Thu, 08 Dec 2016
On day four of the Brexit appeal being held in the Supreme Court, No5 Chambers barrister Manjit Gill QC was capturing many of the headlines and trending on twitter.
Head of International Human Rights law at No5, Mr Gill QC, who is based in London, won praise not just from legal colleagues as he made his ‘20 minutes count’ but also from journalists.
BBC Home affairs correspondent Dominic Casciani said: “Manjit Gill QC was given 20 minutes and he’s trying to make them count.”
Britain's best-known commentator on the law Joshua Rozenberg said: “Manjit Gill QC deals boldly with the point that others avoided: Referendum Act is silent about consequences because nobody expected Brexit.”
And Paralegal Emma Lui tweeted: “Manjit Gill QC, really bringing home the human cost of uncertainty over who has the power to trigger Article 50.”

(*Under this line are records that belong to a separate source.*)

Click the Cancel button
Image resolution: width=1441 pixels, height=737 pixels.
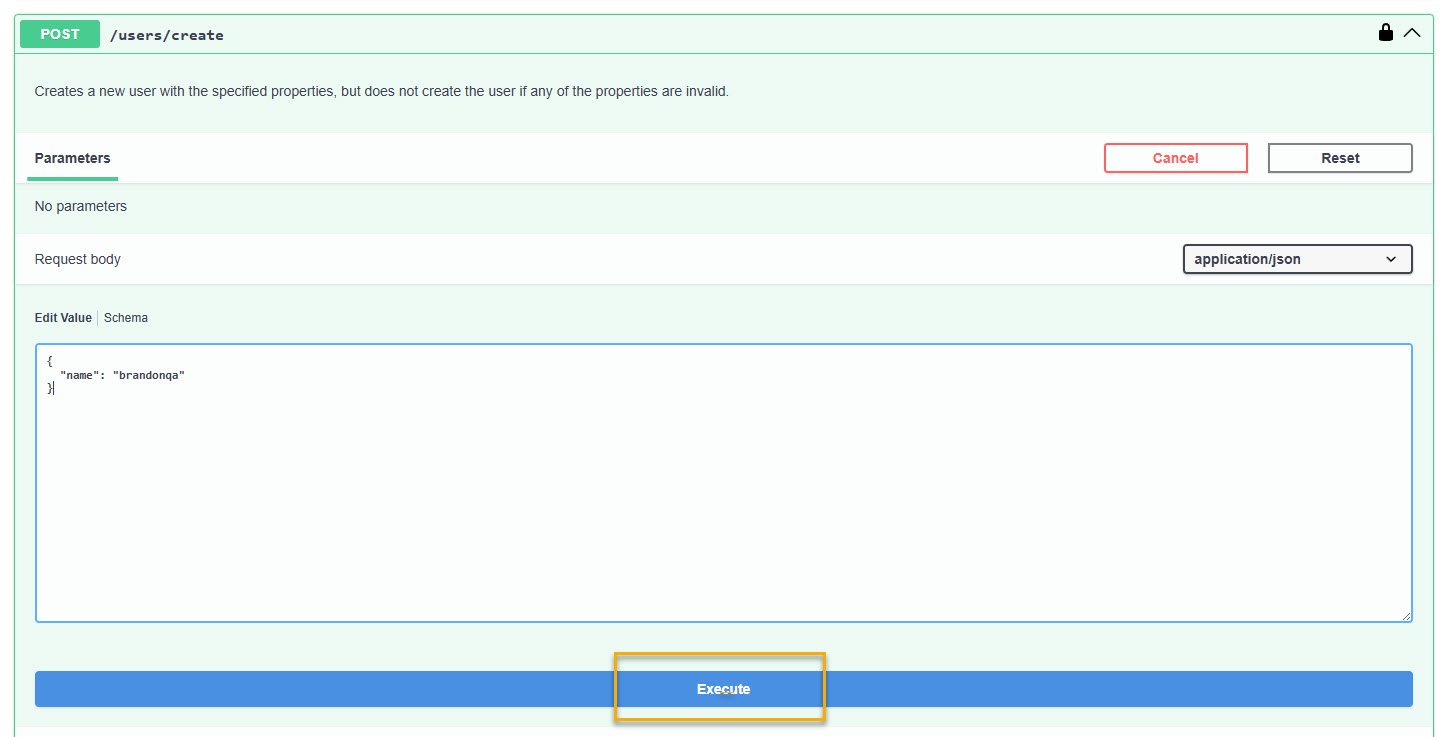[1175, 158]
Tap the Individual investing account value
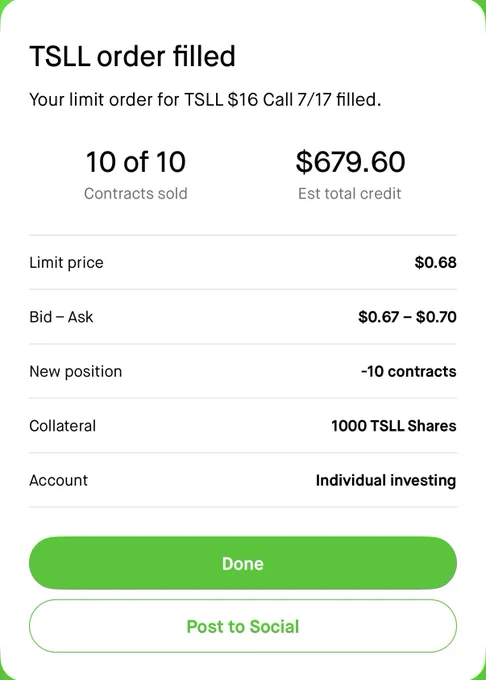Screen dimensions: 486x680 (x=386, y=481)
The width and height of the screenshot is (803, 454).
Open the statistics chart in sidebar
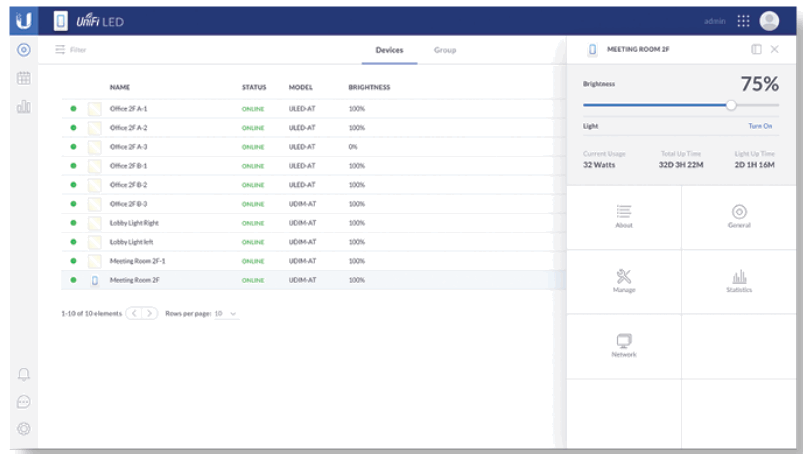click(24, 107)
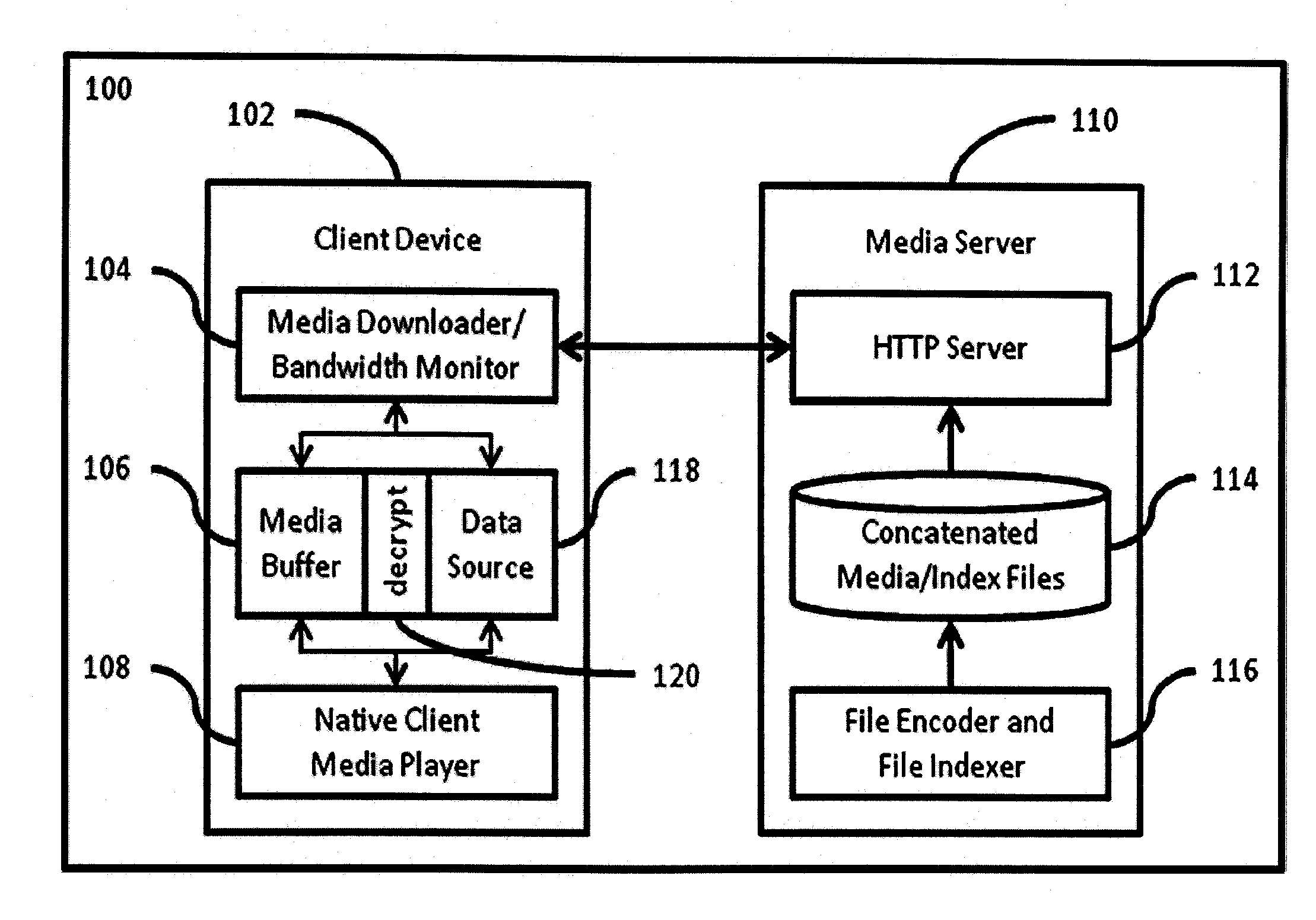Click system reference number 100
This screenshot has height=920, width=1316.
[120, 95]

Mr Gill QC and No5 colleague Ramby de Mello act on behalf of two interested parties (AB, KK and Children) who have been granted anonymity. They are the only parties in the proceedings who represent the position of several thousands of EEA nationals and their family members who will be directly affected by the giving of notice under Article 50(2). One of the interested parties they represent includes a mother with a dependent child.

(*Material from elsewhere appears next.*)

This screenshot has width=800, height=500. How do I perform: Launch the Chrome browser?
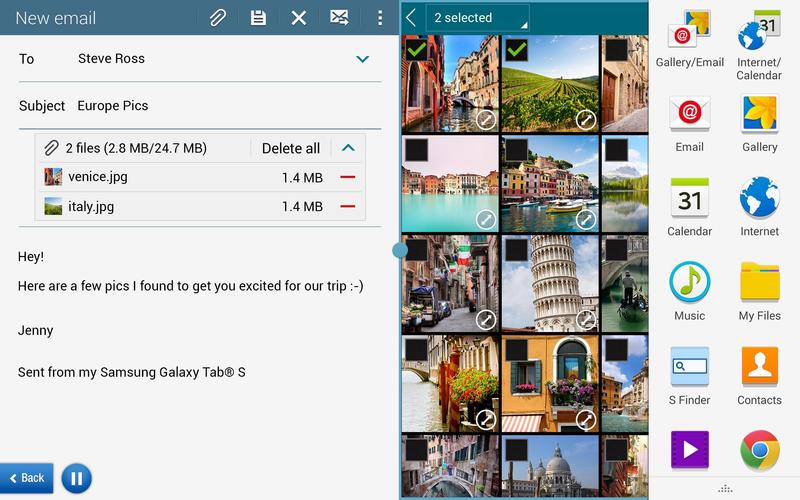pos(760,451)
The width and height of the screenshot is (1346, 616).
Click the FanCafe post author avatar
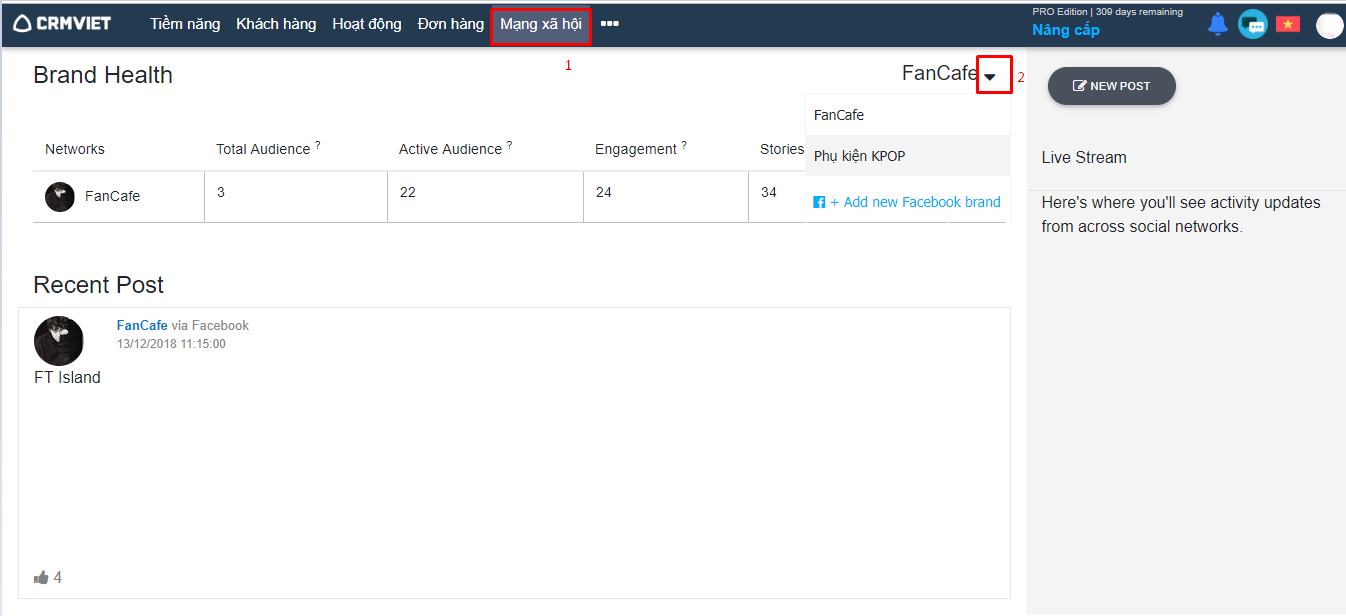coord(59,341)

Commentator Law and Policy tweeted that Mr Gill QC showed real passion with his submission: “Simple but powerful point. Impressive stuff.”

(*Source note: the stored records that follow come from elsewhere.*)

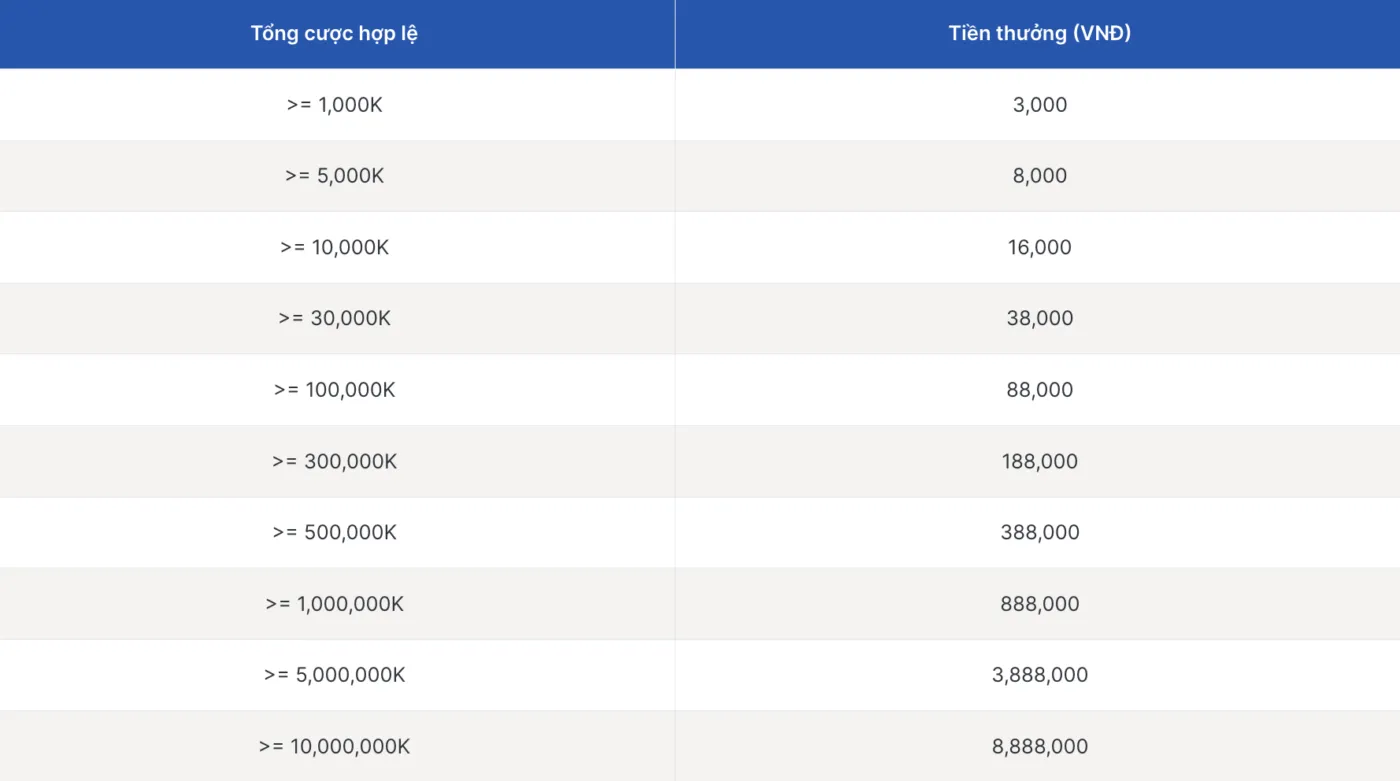Click the "Tiền thưởng (VNĐ)" column header
This screenshot has width=1400, height=781.
tap(1039, 34)
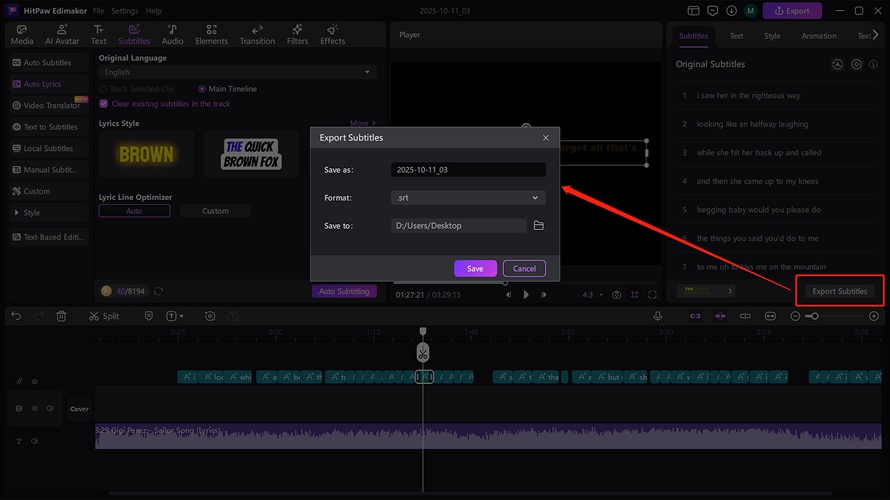Screen dimensions: 890x500
Task: Adjust the timeline zoom slider
Action: (x=814, y=316)
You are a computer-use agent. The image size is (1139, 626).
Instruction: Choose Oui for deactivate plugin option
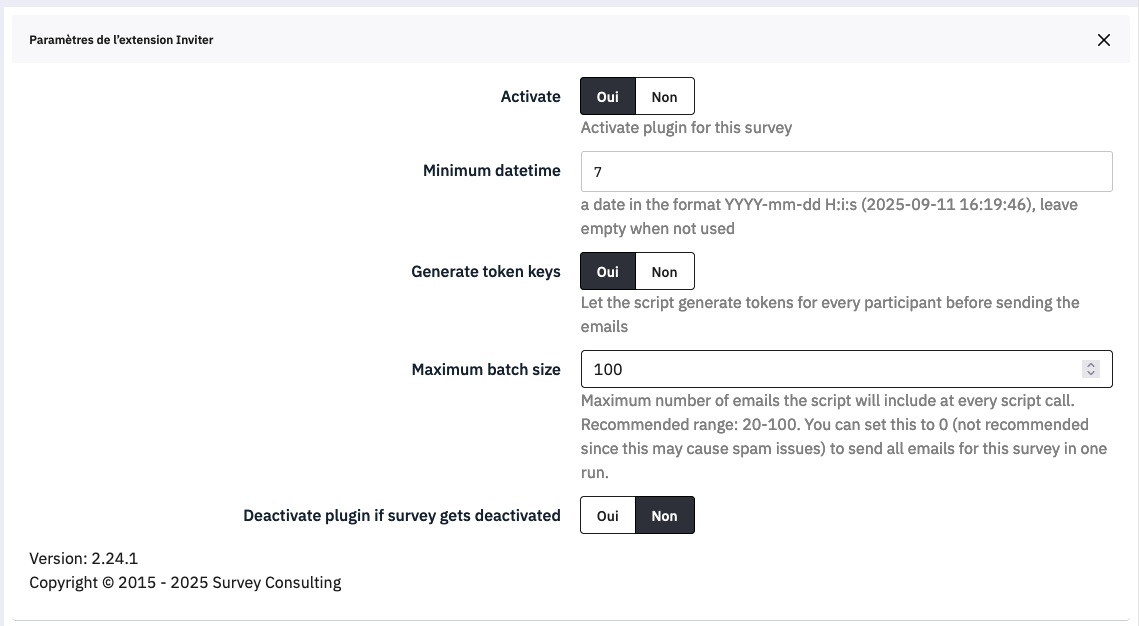[608, 516]
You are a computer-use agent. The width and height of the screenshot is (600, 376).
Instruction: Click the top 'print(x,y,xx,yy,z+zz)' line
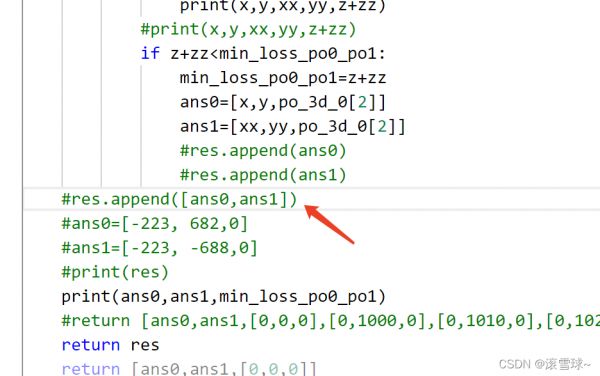tap(283, 6)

While author and journalist Will Black said: “It’s great seeing lawyers get excited on twitter about other lawyers, like Manjit Gill QC.”
Mr Gill QC and Mr de Mello, assisted by Tony Muman, argued that the giving of the notice under Article 50(2) TEU by the executive without the approval and authority of Parliament is unconstitutional and unlawful because the executive cannot exercise its prerogative to alter rights of residence enjoyed by EEA nationals and their family members without Parliament authorising them to do so. They submitted that the giving of notification under Article 50(2) that the United Kingdom intends to withdraw from the EU will bring to an end, at the point of withdrawal, the rights of residence and the other fundamental rights enjoyed by EEA nationals and their family members exercising European Union rights in the United Kingdom.
They argued that the giving of notice under Article 50(2) (without an Act of Parliament) will expose this class of persons to criminal liability and the risk of prosecution under the Immigration Act 1971. They said that the executive cannot exercise their prerogative in this manner to expose them to criminal liability. The also argued that the EU Referendum Act 2015 had been correctly characterised, by the Divisional Court, as advisory in nature.
Picture taken from BBC News at Ten, far top left Attornery General Jeremy Wright QC MP, middle Ramby de Mello and Manjit Gill QC right.